DATA TO EXAMINE ->
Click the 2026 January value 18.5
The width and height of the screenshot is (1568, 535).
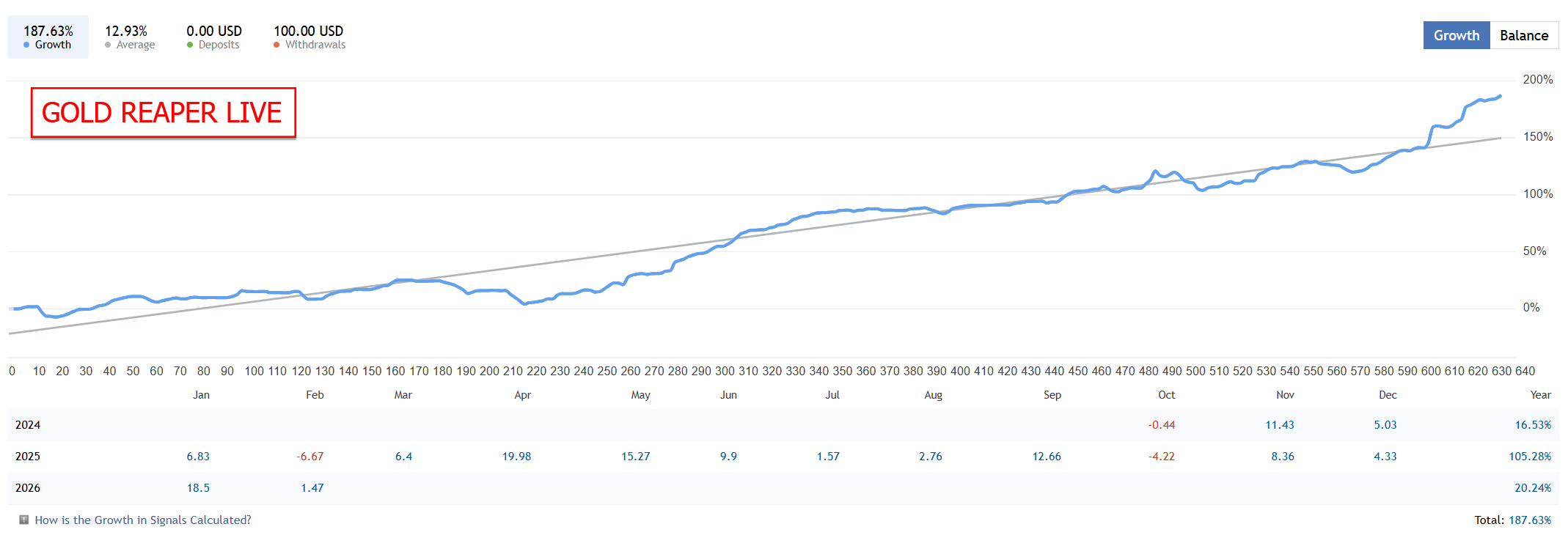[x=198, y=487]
...
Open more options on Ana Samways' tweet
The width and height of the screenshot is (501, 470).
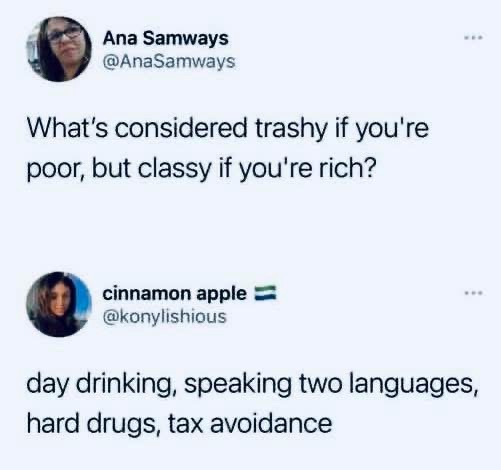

PROBLEM REQUIREMENTS ->
The response must hold only the lines above from the line with "Open more options on Ana Samways' tweet" through the line with "The width and height of the screenshot is (501, 470).", each copied exactly, both ends kept.

YOUR SOLUTION ->
Open more options on Ana Samways' tweet
The width and height of the screenshot is (501, 470).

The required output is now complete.